_ASSIGNMENT_
Exact copies of all the entries are required, and no pictures should appear in them.

BEGIN INPUT DATA

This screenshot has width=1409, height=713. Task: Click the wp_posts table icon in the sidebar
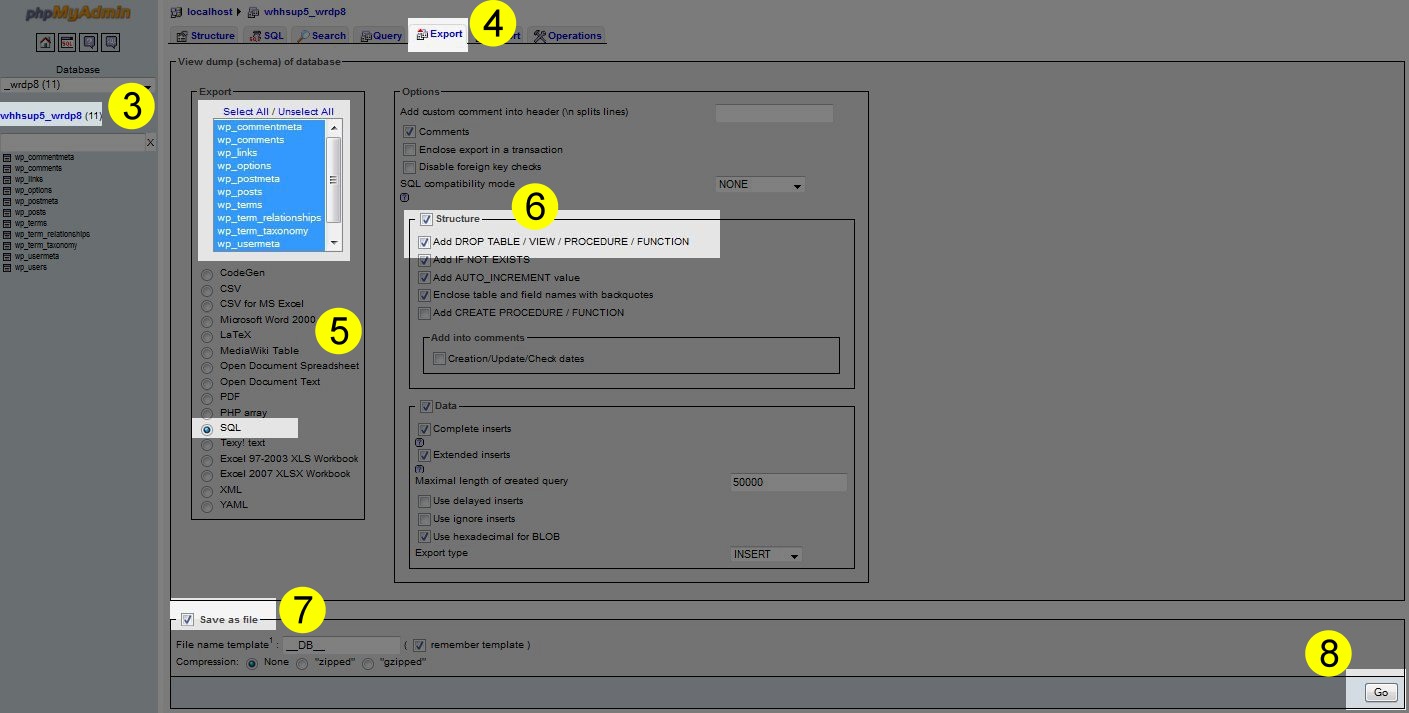(x=7, y=212)
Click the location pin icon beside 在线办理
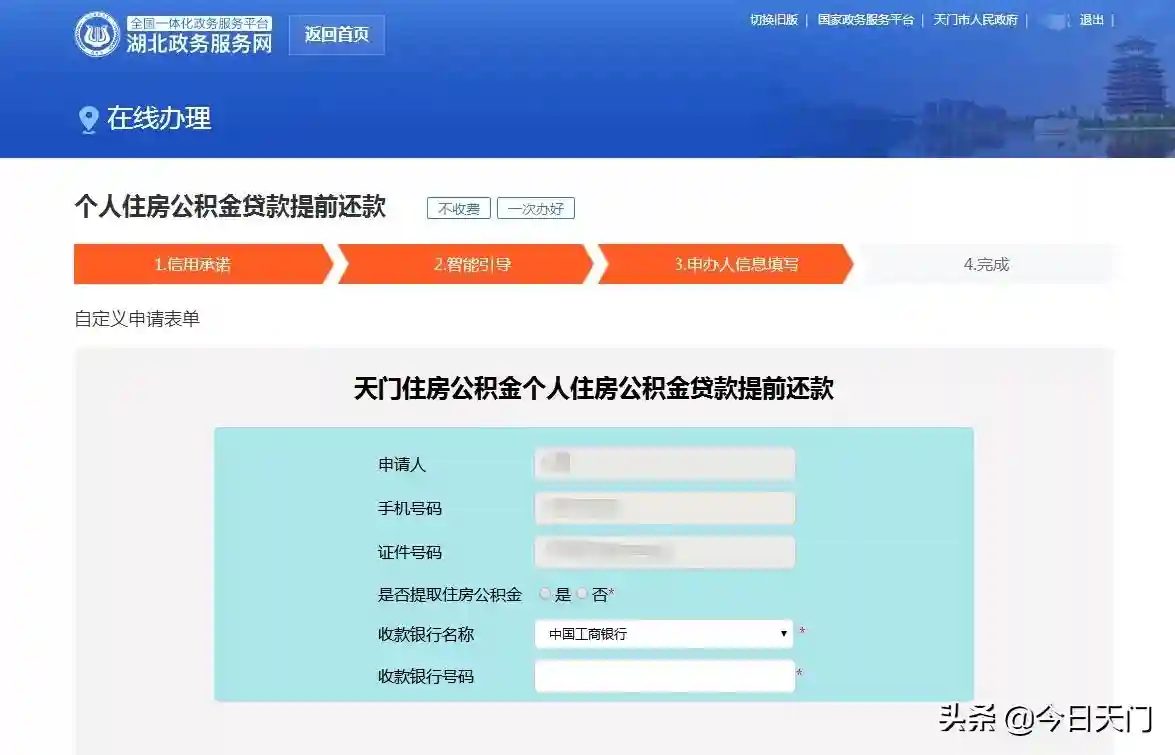The height and width of the screenshot is (755, 1175). coord(88,119)
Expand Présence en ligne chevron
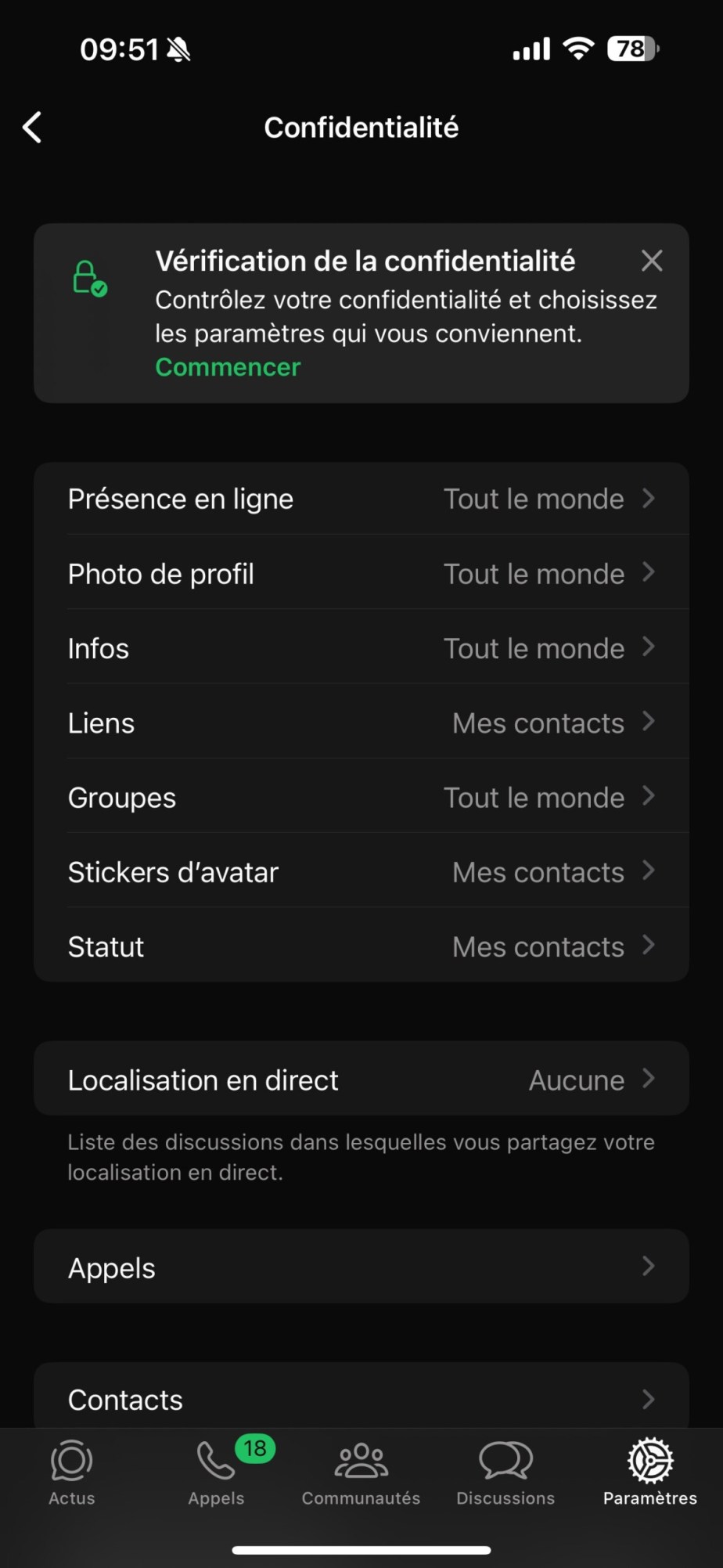723x1568 pixels. [649, 498]
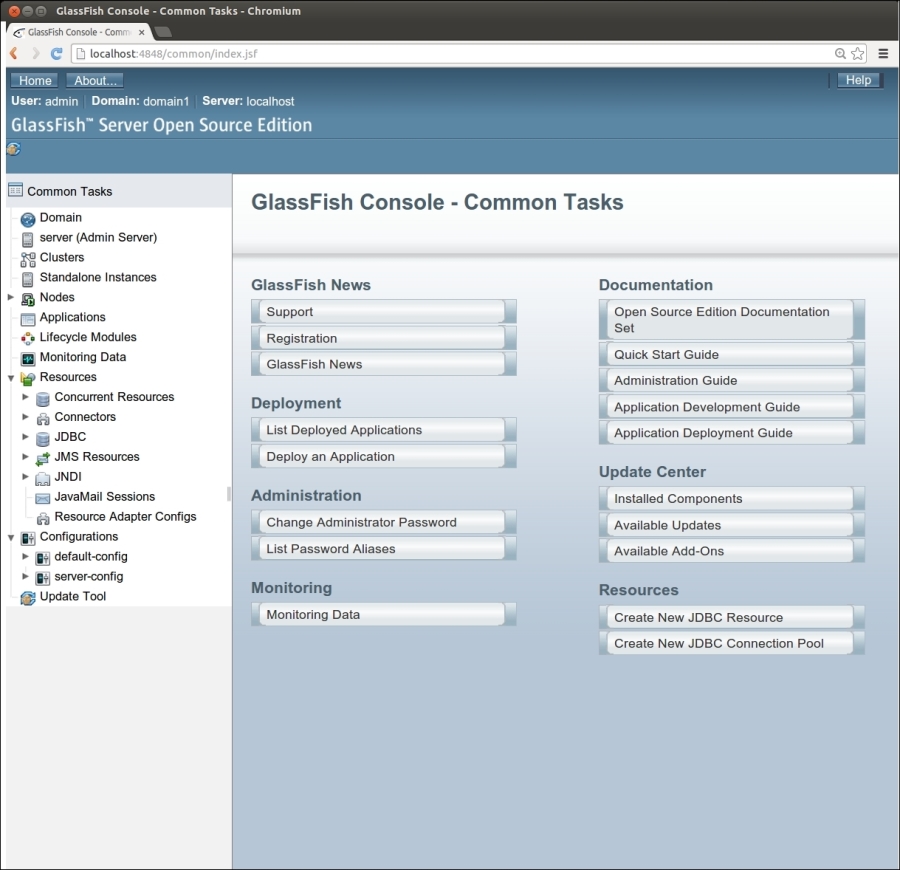The image size is (900, 870).
Task: Click the Domain globe icon in tree
Action: coord(28,219)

END INPUT DATA

_EXERCISE SOLUTION_
This screenshot has width=1409, height=713. Task: Click the wp_posts table icon in the sidebar
(x=7, y=212)
Click the location pin icon beside 在线办理
The height and width of the screenshot is (755, 1175). coord(88,119)
Expand Présence en ligne chevron
723x1568 pixels. [649, 498]
The image size is (900, 870).
Task: Click the Domain globe icon in tree
Action: coord(28,219)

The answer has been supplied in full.